Many view the institutional push for interdisciplinarity as an experiment in progress. “The celebrations have begun, but the actual data on what kind of difference this makes are not in,” says Scott Frickel, a sociologist at Brown University in Providence, Rhode Island.
As more institutions adopt new ways to organize research, some are also trying to rethink their assessment processes, says McLeish. In July, Veronica Strang at Durham and McLeish released a report called Evaluating Interdisciplinary Research, and he was surprised when academic societies and funders flocked to learn more. “We didn't anticipate that we'd be launching this report into an atmosphere where everyone wants to know this,” he says.
And the pace of change varies across the globe. In the United States, the NIH ran a programme to stimulate interdisciplinary research from 2004 to 2012. It resulted in some changes, such as starting to recognize multiple principal investigators on what had been considered single-investigator grants — a switch that removed a disincentive to collaborate. Since then, the agency has not perceived a need to follow up with any other incentives, noting that there are more than 4,000 active NIH-funded research projects that bill themselves as interdisciplinary. “Our general sense is that interdisciplinary research has become a very standard way of doing science,” says Betsy Wilder, head of the NIH Office of Strategic Coordination. “It really pervades NIH funding.”

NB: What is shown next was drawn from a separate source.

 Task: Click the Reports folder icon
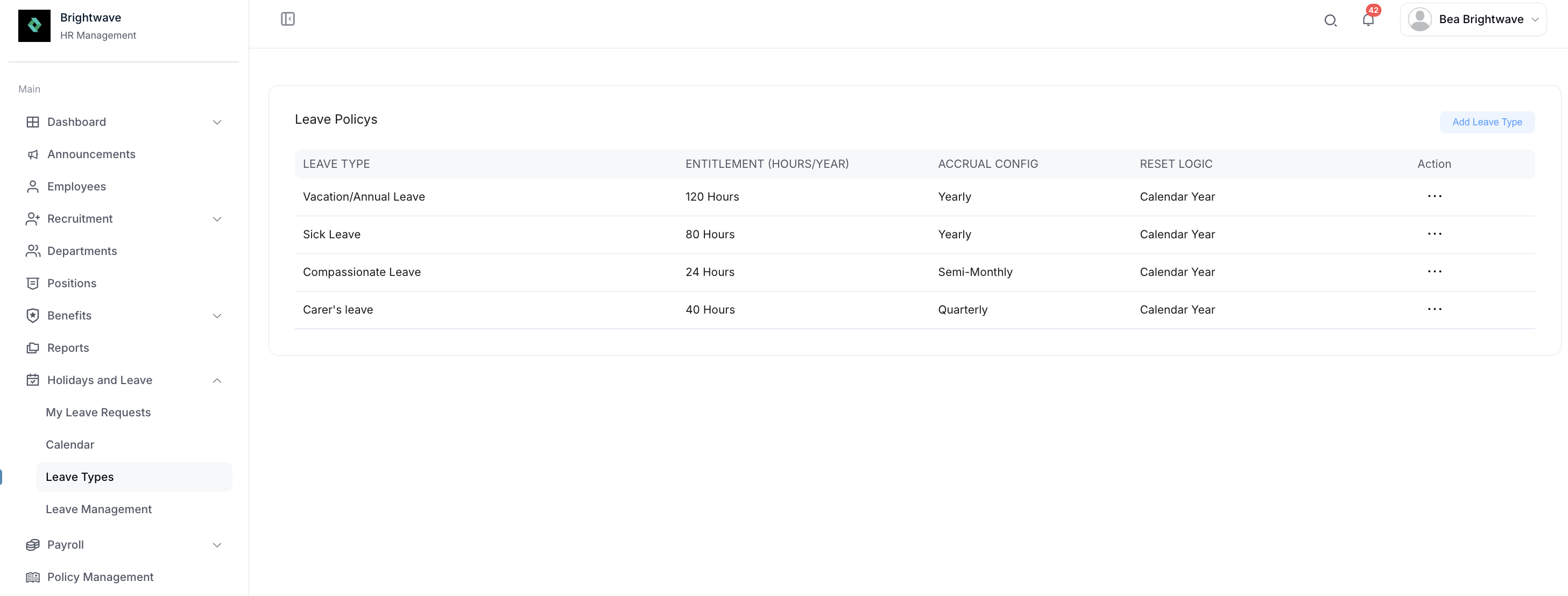coord(33,348)
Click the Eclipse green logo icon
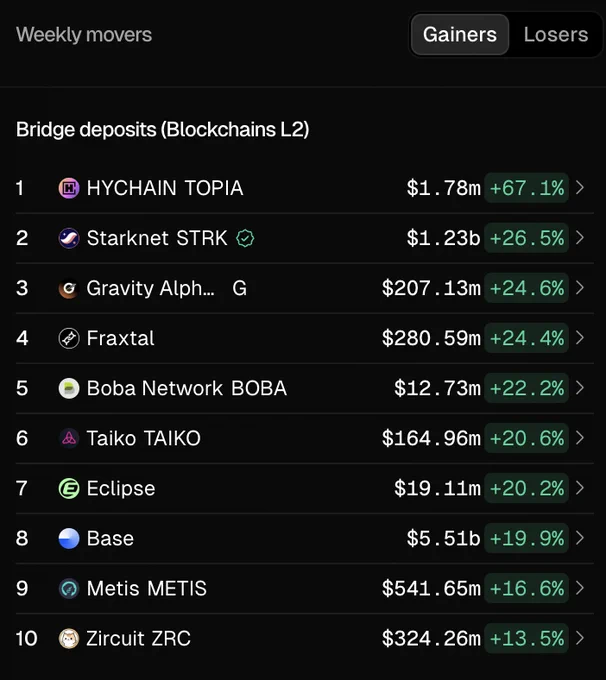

In some other countries, the experiment has just begun. Chemist Ayyappanpillai Ajayaghosh, director of the National Institute for Interdisciplinary Science and Technology in Thiruvananthapuram, India, says that momentum is building in his country to promote more interdisciplinary projects. In Japan, theoretical physicist Tetsuo Hatsuda left the University of Tokyo in part because he felt that the boundaries between disciplines were too heavily enforced there. In 2013, he joined the RIKEN research institute in Wako, Japan, and launched an interdisciplinary team of theoretical physicists, chemists and biologists to work out techniques that will accelerate all three fields. He hopes that the effort will stimulate more interdisciplinary work in the country. “Japan is a little behind other countries,” he says. “Theoretical science is a good starting point because it is easy for us to interact.”
Some 25 years after it opened, the Beckman Institute's experiment in interdisciplinary research has been a success, says Brown. The centre continues to attract distinguished faculty members and large team grants — last year it won a research contract worth up to $12.7 million from the federal government's Intelligence Advanced Research Projects Activity programme — even though competition for such money has increased as more universities build interdisciplinary teams.
And Brown bristles at the suggestion that the global push for interdisciplinarity might be a fad. “The answer is a resounding 'no',” he says. “Things have changed — now people focus on big problems, and if you go for a big problem you need to be interdisciplinary.”